## EXCERPT
┄┄┄┄┄┄
MECH 372 / ENGR 372
Space Systems Design and Engineering II
Assignment #3 - Thermal SubSystem Solutions
Objective: The objective of this assignment is to demonstrate an understanding of thermal subsystem theory, components and design processes. 

1. Answer the following basic qualitative thermal subsystem questions.  They can all be answered with a few sentences at most:

a) What is the primary function of a satellite thermal subsystem?

To maintain all spacecraft components within their necessary temperature ranges.

b) What is the difference between an operating temperature range and a survival temperature range.

If you are not using a component, you may exceed the operating range but not the survival range.  The operating range specifies acceptable temperatures for immediate functionality of the component.  The survival range specifies the range that - if ever exceeded - may lead to improper functionality at any point in the future, no matter what the temperature is at that future time.

c) What are the three primary heat transfer mechanisms?  Which one is often not applicable for certain spacecraft applications/analyses - and, give a specific example of when this specific mechanism IS a critical part of the thermal analysis for a space system?

Conduction, radiation, convection

convection - examples would be whenever there are liquids/gases, like manned space flight systems, propulsion systems, etc.

d) Briefly describe the terms reflectivity, transmissivity, absorptivity, and emissivity.

As light strikes an object, portions of the light can be reflected back, transmitted through, or absorbed as heat by the object.  The fractions by which this occurs are properties of the material known as reflectivity, transmissivity and absorptivity, respectively.  At a given temperature, the object also emits energy; the amount emitted compared to an idealized blackbody radiator at the same temperature is known as the emissivity.

e) From the perspective of thermal design, what is a “selective” surface (or surface material, or surface coating, or surface characteristic), and how is it useful?
┄┄┄┄┄┄
## GIVEN INFORMATION
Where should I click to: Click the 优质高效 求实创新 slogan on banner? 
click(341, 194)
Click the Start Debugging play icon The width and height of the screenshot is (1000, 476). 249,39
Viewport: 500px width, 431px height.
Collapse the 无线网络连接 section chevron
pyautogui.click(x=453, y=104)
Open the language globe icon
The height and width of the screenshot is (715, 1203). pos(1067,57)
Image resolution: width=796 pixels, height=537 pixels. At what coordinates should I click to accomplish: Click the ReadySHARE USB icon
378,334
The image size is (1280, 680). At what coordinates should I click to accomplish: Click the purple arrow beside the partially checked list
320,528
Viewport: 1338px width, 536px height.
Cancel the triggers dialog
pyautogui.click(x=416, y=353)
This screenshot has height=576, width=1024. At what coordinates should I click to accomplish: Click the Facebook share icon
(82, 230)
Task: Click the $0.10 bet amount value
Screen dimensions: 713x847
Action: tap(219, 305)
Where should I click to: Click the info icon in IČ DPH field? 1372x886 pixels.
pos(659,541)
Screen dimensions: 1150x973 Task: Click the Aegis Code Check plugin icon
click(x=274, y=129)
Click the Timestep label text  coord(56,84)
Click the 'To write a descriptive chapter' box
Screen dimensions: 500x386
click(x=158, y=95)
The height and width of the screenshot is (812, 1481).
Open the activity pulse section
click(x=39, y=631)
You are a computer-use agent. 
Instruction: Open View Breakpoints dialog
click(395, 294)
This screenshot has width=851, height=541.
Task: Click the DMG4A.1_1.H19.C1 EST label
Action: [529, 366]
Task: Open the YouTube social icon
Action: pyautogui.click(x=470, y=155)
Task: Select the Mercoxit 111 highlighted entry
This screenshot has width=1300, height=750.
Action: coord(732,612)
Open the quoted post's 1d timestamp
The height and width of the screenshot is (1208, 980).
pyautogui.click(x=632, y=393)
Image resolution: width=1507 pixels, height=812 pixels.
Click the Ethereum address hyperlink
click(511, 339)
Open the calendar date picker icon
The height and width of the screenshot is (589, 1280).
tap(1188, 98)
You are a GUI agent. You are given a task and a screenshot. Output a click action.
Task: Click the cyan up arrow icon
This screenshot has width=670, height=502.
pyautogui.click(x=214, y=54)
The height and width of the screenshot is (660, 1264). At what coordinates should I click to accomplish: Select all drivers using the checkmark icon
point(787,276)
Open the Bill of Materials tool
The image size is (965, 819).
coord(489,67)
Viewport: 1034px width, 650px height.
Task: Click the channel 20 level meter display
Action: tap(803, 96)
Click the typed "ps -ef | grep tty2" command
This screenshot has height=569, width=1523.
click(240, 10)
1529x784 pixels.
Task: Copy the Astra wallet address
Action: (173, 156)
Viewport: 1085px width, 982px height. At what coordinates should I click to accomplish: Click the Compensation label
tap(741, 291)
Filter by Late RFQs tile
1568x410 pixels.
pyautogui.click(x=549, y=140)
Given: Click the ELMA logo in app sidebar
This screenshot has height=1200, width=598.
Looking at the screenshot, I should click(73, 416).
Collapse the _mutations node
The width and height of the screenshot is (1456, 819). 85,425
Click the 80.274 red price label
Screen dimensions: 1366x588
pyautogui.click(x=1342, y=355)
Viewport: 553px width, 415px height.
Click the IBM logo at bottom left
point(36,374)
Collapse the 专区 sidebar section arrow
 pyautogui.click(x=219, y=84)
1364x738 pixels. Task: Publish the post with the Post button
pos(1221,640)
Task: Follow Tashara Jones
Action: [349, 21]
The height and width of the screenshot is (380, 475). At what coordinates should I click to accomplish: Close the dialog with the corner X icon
┄┄┄┄┄┄
## EXERCISES
a) Answer from the thermal subsystem assignment:
(i) What is the primary function of a satellite thermal subsystem?
(ii) Which of the three primary heat transfer mechanisms is often not applicable?
(iii) Against what is an object's emitted energy compared to define emissivity?
b) Reproduce verbatim the stretch of the thermal subsystem assignment from "Conduction, radiation, convection" through "is it useful?".
The rows come from a separate source.

## RESULTS FOR THE EXERCISE
a)
(i) To maintain all spacecraft components within their necessary temperature ranges.
(ii) Convection.
(iii) An idealized blackbody radiator at the same temperature.

b)
Conduction, radiation, convection

convection - examples would be whenever there are liquids/gases, like manned space flight systems, propulsion systems, etc.

d) Briefly describe the terms reflectivity, transmissivity, absorptivity, and emissivity.

As light strikes an object, portions of the light can be reflected back, transmitted through, or absorbed as heat by the object.  The fractions by which this occurs are properties of the material known as reflectivity, transmissivity and absorptivity, respectively.  At a given temperature, the object also emits energy; the amount emitted compared to an idealized blackbody radiator at the same temperature is known as the emissivity.

e) From the perspective of thermal design, what is a “selective” surface (or surface material, or surface coating, or surface characteristic), and how is it useful?